He played the game’s first 33 minutes and 48 in all. He missed 11 of 20 free throws, the main reason everyone stayed another five minutes, but made 14 of 21 field-goal attempts.

As O’Neal observed afterward, “If I had hit my free throws I’d have hit 50,” and the Lakers might not have been less spent tonight, when they play the Philadelphia 76ers.

So, the Lakers labored through parts of the third quarter, when they fell behind by 10 points, and the fourth, when they trailed by five with less than three minutes remaining. Rick Fox, who started over Devean George at small forward, banked in a runner and O’Neal made a layup and after Cleveland’s Eric Williams made a free throw, Payton’s three-pointer gave the Lakers their first lead in 22 game minutes.

O’Neal made two free throws with 32.9 seconds left, tying the score, 92-92.

The Lakers scored the first six points of overtime, and the Cavaliers were gone, and O’Neal had an idea why. If the season is going to rest on him, he said, then he’ll need some things set straight, right now, three games into a seven-game trip, 46 games into an 82-game trek.

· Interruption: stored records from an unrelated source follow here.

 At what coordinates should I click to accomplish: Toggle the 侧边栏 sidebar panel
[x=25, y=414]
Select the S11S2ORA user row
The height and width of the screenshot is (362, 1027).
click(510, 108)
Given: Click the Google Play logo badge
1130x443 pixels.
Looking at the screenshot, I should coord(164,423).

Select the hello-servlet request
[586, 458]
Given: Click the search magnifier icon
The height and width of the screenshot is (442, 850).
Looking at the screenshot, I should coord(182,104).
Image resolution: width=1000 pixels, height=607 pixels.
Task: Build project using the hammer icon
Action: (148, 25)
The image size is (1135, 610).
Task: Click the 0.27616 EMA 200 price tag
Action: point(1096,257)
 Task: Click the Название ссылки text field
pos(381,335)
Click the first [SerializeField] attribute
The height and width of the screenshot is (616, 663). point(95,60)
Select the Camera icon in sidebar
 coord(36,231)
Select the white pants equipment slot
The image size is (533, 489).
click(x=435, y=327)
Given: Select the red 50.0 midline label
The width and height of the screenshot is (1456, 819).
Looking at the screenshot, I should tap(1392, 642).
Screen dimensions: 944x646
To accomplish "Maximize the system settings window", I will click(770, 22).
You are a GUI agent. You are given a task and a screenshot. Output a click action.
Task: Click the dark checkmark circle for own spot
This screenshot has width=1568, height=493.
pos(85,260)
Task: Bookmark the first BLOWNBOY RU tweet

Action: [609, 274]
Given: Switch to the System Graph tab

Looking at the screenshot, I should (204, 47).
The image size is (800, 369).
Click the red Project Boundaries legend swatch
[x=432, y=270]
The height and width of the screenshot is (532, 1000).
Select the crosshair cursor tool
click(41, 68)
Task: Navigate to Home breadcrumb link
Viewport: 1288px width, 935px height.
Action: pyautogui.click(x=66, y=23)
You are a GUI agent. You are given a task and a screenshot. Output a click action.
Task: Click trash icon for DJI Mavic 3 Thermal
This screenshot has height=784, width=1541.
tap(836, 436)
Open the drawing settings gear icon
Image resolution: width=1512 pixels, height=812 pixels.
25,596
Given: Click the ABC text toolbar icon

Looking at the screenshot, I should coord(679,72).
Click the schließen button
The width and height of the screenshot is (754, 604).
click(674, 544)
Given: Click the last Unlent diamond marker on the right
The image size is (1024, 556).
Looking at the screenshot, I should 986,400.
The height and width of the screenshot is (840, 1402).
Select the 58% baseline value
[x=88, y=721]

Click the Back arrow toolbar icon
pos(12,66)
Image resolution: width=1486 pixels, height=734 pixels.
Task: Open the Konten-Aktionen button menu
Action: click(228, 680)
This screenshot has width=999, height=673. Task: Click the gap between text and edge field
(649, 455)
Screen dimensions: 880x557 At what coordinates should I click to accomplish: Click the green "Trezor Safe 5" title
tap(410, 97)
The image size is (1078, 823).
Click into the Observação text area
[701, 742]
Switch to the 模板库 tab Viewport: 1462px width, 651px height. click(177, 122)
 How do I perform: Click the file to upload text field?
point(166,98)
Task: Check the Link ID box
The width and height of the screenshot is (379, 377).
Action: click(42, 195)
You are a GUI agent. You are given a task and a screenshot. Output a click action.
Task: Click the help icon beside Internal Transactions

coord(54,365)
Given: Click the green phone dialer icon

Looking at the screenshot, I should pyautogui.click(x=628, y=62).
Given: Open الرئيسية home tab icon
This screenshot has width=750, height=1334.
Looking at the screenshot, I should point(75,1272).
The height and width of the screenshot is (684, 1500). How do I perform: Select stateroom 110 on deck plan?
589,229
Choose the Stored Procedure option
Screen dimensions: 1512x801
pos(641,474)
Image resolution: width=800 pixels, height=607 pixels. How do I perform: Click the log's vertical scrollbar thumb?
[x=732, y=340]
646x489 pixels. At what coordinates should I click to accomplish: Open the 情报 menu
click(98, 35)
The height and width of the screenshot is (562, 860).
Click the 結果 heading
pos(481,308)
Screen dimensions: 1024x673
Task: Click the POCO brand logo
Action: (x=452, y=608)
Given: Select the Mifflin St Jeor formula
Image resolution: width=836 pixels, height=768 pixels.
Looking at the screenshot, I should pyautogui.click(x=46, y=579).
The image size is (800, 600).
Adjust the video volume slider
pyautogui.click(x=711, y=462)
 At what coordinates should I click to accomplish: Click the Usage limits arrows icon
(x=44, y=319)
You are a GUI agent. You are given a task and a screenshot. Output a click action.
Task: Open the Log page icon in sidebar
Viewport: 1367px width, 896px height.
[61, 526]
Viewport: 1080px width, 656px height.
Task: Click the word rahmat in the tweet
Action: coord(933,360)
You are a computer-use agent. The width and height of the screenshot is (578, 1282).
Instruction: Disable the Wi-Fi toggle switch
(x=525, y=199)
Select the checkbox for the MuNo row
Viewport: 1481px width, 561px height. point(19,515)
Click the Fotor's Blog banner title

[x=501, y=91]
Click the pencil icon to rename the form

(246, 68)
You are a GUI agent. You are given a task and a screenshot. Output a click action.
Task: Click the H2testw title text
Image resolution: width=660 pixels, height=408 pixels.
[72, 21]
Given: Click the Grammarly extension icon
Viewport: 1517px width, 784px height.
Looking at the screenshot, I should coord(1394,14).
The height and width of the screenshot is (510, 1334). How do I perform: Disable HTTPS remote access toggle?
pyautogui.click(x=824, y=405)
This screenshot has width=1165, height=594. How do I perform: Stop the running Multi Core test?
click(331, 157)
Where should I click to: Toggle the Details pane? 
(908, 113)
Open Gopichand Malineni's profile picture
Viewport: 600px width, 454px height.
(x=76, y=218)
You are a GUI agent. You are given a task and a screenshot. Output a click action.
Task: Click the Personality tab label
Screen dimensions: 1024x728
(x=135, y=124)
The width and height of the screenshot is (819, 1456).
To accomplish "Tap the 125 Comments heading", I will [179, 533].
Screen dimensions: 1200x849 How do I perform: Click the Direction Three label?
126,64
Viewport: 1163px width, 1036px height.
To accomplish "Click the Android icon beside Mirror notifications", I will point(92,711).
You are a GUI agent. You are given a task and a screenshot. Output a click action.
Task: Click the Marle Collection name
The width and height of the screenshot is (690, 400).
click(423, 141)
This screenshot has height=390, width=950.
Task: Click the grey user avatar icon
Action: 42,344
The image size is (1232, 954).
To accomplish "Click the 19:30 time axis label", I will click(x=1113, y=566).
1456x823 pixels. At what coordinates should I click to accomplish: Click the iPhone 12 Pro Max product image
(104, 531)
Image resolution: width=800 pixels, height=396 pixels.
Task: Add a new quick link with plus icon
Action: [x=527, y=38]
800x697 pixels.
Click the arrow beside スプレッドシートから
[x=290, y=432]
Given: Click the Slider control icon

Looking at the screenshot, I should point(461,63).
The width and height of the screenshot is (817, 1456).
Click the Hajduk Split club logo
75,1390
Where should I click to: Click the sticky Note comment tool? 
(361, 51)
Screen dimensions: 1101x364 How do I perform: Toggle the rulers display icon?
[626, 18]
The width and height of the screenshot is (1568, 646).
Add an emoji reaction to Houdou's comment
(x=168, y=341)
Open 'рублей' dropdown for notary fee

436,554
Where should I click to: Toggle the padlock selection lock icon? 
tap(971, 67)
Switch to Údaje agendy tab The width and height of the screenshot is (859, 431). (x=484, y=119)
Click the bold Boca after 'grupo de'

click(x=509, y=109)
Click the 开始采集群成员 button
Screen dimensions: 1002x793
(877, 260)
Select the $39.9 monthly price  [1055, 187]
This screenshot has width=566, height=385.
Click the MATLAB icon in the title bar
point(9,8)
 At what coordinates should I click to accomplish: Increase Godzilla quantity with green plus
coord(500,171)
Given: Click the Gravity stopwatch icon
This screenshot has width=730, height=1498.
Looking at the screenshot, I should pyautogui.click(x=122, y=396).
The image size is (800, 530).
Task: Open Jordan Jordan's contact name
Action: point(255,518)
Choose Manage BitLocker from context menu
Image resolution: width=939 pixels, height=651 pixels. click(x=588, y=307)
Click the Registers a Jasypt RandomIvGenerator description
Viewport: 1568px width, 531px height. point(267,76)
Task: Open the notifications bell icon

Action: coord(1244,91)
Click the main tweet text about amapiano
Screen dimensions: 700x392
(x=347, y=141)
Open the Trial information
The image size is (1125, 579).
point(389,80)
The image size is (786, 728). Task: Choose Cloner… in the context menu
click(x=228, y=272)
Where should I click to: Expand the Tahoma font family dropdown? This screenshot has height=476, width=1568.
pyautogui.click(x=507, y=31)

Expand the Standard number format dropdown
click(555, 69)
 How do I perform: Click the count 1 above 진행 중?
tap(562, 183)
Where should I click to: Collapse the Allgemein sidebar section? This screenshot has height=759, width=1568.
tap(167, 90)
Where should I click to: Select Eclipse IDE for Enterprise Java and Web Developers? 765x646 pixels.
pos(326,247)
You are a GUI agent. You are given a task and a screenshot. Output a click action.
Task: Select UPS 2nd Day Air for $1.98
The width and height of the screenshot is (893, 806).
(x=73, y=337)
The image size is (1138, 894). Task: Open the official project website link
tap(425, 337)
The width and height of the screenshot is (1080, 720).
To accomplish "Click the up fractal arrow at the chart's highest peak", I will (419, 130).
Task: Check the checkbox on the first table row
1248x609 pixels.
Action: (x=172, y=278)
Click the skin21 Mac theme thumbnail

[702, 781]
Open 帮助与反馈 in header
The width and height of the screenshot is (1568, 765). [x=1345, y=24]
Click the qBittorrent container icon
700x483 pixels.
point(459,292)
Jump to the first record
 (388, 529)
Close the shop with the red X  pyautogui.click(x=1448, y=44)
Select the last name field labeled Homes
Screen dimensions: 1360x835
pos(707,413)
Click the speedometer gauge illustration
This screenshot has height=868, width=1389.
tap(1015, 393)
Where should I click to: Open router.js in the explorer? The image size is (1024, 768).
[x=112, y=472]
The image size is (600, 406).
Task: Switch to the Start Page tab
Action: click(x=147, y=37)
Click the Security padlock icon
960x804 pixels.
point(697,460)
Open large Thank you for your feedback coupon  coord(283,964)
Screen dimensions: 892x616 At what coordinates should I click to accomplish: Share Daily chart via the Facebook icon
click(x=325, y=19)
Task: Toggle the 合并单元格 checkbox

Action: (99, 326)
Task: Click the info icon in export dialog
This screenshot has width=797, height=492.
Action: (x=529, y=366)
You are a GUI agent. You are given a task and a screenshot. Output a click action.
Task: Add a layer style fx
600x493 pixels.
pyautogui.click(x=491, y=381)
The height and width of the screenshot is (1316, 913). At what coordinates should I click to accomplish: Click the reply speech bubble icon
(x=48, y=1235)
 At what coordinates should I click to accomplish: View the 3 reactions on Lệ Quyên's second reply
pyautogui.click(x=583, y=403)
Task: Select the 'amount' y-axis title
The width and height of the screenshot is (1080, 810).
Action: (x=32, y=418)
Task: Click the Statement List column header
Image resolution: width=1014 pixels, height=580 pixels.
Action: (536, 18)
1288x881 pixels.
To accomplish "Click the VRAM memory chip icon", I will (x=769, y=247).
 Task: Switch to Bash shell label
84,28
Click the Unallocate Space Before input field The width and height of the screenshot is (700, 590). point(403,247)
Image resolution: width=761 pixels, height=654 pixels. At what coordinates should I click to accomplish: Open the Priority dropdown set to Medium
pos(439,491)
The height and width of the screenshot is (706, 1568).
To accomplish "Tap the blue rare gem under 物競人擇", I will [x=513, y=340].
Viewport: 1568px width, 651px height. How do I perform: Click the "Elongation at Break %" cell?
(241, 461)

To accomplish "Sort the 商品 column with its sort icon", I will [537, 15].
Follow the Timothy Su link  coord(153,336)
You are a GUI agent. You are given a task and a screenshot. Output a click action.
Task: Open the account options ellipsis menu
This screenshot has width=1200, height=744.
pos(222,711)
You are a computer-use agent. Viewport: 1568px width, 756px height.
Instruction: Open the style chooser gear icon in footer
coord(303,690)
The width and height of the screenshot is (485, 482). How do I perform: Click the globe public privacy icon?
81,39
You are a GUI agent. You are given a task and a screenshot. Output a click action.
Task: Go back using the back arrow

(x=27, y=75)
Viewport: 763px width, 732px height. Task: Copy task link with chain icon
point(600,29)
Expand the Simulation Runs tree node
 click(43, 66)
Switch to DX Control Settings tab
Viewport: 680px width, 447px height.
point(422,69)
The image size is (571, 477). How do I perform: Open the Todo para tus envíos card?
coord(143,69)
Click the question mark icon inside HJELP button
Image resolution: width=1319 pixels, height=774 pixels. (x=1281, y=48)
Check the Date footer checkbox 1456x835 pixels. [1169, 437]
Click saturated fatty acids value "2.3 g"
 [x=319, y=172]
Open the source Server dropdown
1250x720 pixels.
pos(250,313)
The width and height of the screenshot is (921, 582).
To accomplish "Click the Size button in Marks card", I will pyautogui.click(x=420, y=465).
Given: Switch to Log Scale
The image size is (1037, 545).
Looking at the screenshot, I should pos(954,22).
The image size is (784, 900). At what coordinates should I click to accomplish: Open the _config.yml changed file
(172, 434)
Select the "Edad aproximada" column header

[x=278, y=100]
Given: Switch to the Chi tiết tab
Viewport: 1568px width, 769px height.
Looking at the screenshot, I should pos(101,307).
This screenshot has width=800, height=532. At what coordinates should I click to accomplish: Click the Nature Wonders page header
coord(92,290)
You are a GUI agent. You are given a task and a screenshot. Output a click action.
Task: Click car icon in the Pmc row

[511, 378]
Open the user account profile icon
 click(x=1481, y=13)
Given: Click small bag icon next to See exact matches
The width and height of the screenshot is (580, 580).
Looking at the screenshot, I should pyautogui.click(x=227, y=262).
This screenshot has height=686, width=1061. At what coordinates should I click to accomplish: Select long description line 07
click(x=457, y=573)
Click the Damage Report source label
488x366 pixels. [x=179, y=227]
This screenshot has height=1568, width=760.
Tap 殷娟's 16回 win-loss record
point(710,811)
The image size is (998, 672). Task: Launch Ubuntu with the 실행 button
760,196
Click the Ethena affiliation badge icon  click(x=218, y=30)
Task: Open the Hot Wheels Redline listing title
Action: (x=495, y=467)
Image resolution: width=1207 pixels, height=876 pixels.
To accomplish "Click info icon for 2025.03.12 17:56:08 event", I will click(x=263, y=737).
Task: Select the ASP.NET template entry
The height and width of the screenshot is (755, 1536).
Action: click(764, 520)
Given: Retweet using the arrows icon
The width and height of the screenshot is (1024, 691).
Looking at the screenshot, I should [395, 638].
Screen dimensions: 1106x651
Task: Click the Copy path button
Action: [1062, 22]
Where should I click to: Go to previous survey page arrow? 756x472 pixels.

“Always,” he said. “Not the next [36] games, but for the rest of my career. If we don’t win, it doesn’t matter how many Hall of Famers we got on this team, I’m going to get the blame first, Phil [Jackson] is going to get the blame second. So, of course I feel responsible. But if they’re going to make me responsible, I would like to touch the ball. Let me either shoot it or let me pass it.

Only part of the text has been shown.